— Task details —
Copy out the following lines word for word, with nothing changed.

— Given data —
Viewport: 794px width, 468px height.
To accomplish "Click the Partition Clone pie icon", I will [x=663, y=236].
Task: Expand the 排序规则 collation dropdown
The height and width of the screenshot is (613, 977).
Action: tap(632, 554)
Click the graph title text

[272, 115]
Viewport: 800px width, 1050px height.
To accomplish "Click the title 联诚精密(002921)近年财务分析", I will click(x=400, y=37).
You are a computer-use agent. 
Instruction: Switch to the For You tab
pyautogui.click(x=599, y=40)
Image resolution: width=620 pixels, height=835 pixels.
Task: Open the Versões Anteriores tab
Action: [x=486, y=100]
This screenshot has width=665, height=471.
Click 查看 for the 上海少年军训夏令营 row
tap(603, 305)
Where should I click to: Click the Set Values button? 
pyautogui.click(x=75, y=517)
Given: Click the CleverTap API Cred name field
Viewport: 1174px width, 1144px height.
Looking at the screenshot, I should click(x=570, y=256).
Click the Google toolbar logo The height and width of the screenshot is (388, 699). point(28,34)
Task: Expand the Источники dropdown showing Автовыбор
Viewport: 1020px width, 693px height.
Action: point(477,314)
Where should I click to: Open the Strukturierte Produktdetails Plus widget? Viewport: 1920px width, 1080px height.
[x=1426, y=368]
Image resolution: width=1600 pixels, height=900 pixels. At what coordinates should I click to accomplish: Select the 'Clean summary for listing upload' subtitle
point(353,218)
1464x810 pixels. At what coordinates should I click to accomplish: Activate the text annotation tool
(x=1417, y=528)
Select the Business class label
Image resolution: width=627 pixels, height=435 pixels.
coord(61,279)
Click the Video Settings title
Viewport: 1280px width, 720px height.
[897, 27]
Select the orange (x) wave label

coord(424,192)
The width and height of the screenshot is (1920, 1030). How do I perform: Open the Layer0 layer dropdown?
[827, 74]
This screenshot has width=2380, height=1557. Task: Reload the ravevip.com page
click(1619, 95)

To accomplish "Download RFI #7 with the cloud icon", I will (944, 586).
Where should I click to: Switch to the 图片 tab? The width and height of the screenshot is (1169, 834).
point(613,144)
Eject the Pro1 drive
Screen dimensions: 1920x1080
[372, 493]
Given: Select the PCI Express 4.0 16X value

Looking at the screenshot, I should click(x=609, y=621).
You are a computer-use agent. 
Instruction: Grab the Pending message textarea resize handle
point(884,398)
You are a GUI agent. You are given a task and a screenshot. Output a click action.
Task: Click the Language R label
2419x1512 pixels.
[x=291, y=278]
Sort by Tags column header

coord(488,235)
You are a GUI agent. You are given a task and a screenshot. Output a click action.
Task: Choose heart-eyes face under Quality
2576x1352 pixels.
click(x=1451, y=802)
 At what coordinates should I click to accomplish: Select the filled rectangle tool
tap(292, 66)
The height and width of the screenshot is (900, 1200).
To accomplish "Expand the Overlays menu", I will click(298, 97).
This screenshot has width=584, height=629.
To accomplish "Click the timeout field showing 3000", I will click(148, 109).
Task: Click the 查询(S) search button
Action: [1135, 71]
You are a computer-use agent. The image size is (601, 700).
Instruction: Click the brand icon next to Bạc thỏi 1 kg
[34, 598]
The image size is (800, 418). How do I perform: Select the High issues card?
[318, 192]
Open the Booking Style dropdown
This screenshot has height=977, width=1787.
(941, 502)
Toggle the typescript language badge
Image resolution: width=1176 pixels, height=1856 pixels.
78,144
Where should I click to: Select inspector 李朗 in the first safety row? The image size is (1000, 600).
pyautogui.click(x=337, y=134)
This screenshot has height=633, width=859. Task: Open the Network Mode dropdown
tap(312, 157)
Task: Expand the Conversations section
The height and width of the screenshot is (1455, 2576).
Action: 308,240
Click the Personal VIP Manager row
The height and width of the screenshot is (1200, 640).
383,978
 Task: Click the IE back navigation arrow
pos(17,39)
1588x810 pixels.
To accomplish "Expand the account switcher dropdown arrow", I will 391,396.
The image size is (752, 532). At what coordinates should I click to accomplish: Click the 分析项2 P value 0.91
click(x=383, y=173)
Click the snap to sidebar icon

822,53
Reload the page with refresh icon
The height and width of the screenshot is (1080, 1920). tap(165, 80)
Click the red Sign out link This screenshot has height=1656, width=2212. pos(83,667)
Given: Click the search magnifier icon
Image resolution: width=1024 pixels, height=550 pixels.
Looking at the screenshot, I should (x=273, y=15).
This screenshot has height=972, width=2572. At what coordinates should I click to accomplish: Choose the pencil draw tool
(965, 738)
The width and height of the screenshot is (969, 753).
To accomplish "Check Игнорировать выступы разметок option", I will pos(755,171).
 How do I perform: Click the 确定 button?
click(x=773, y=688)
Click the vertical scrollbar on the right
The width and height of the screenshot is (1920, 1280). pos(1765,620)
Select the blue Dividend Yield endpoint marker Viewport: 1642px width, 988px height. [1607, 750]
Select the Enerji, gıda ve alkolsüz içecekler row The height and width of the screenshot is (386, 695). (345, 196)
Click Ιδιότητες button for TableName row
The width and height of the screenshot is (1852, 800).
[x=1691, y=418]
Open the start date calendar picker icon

— Problem solution —
Viewport: 794px width, 468px height.
To accomplish "Click the Partition Clone pie icon", I will [x=663, y=236].
Task: Expand the 排序规则 collation dropdown
The height and width of the screenshot is (613, 977).
Action: tap(632, 554)
Click the graph title text

[272, 115]
Viewport: 800px width, 1050px height.
To accomplish "Click the title 联诚精密(002921)近年财务分析", I will click(x=400, y=37).
You are a computer-use agent. 
Instruction: Switch to the For You tab
pyautogui.click(x=599, y=40)
Image resolution: width=620 pixels, height=835 pixels.
Task: Open the Versões Anteriores tab
Action: [x=486, y=100]
This screenshot has width=665, height=471.
Click 查看 for the 上海少年军训夏令营 row
tap(603, 305)
Where should I click to: Click the Set Values button? 
pyautogui.click(x=75, y=517)
Given: Click the CleverTap API Cred name field
Viewport: 1174px width, 1144px height.
Looking at the screenshot, I should click(x=570, y=256).
Click the Google toolbar logo The height and width of the screenshot is (388, 699). point(28,34)
Task: Expand the Источники dropdown showing Автовыбор
Viewport: 1020px width, 693px height.
Action: point(477,314)
Where should I click to: Open the Strukturierte Produktdetails Plus widget? Viewport: 1920px width, 1080px height.
[x=1426, y=368]
Image resolution: width=1600 pixels, height=900 pixels. At what coordinates should I click to accomplish: Select the 'Clean summary for listing upload' subtitle
point(353,218)
1464x810 pixels. At what coordinates should I click to accomplish: Activate the text annotation tool
(x=1417, y=528)
Select the Business class label
Image resolution: width=627 pixels, height=435 pixels.
coord(61,279)
Click the Video Settings title
Viewport: 1280px width, 720px height.
[897, 27]
Select the orange (x) wave label

coord(424,192)
The width and height of the screenshot is (1920, 1030). How do I perform: Open the Layer0 layer dropdown?
[827, 74]
This screenshot has width=2380, height=1557. Task: Reload the ravevip.com page
click(1619, 95)

To accomplish "Download RFI #7 with the cloud icon", I will (944, 586).
Where should I click to: Switch to the 图片 tab? The width and height of the screenshot is (1169, 834).
point(613,144)
Eject the Pro1 drive
Screen dimensions: 1920x1080
[372, 493]
Given: Select the PCI Express 4.0 16X value

Looking at the screenshot, I should click(x=609, y=621).
You are a computer-use agent. 
Instruction: Grab the Pending message textarea resize handle
point(884,398)
You are a GUI agent. You are given a task and a screenshot. Output a click action.
Task: Click the Language R label
2419x1512 pixels.
[x=291, y=278]
Sort by Tags column header

coord(488,235)
You are a GUI agent. You are given a task and a screenshot. Output a click action.
Task: Choose heart-eyes face under Quality
2576x1352 pixels.
click(x=1451, y=802)
 At what coordinates should I click to accomplish: Select the filled rectangle tool
tap(292, 66)
The height and width of the screenshot is (900, 1200).
To accomplish "Expand the Overlays menu", I will click(298, 97).
This screenshot has width=584, height=629.
To accomplish "Click the timeout field showing 3000", I will click(148, 109).
Task: Click the 查询(S) search button
Action: [1135, 71]
You are a computer-use agent. The image size is (601, 700).
Instruction: Click the brand icon next to Bạc thỏi 1 kg
[34, 598]
The image size is (800, 418). How do I perform: Select the High issues card?
[318, 192]
Open the Booking Style dropdown
This screenshot has height=977, width=1787.
(941, 502)
Toggle the typescript language badge
Image resolution: width=1176 pixels, height=1856 pixels.
78,144
Where should I click to: Select inspector 李朗 in the first safety row? The image size is (1000, 600).
pyautogui.click(x=337, y=134)
This screenshot has height=633, width=859. Task: Open the Network Mode dropdown
tap(312, 157)
Task: Expand the Conversations section
The height and width of the screenshot is (1455, 2576).
Action: 308,240
Click the Personal VIP Manager row
The height and width of the screenshot is (1200, 640).
383,978
 Task: Click the IE back navigation arrow
pos(17,39)
1588x810 pixels.
To accomplish "Expand the account switcher dropdown arrow", I will 391,396.
The image size is (752, 532). At what coordinates should I click to accomplish: Click the 分析项2 P value 0.91
click(x=383, y=173)
Click the snap to sidebar icon

822,53
Reload the page with refresh icon
The height and width of the screenshot is (1080, 1920). tap(165, 80)
Click the red Sign out link This screenshot has height=1656, width=2212. pos(83,667)
Given: Click the search magnifier icon
Image resolution: width=1024 pixels, height=550 pixels.
Looking at the screenshot, I should (x=273, y=15).
This screenshot has height=972, width=2572. At what coordinates should I click to accomplish: Choose the pencil draw tool
(965, 738)
The width and height of the screenshot is (969, 753).
To accomplish "Check Игнорировать выступы разметок option", I will pos(755,171).
 How do I perform: Click the 确定 button?
click(x=773, y=688)
Click the vertical scrollbar on the right
The width and height of the screenshot is (1920, 1280). pos(1765,620)
Select the blue Dividend Yield endpoint marker Viewport: 1642px width, 988px height. [1607, 750]
Select the Enerji, gıda ve alkolsüz içecekler row The height and width of the screenshot is (386, 695). (345, 196)
Click Ιδιότητες button for TableName row
The width and height of the screenshot is (1852, 800).
[x=1691, y=418]
Open the start date calendar picker icon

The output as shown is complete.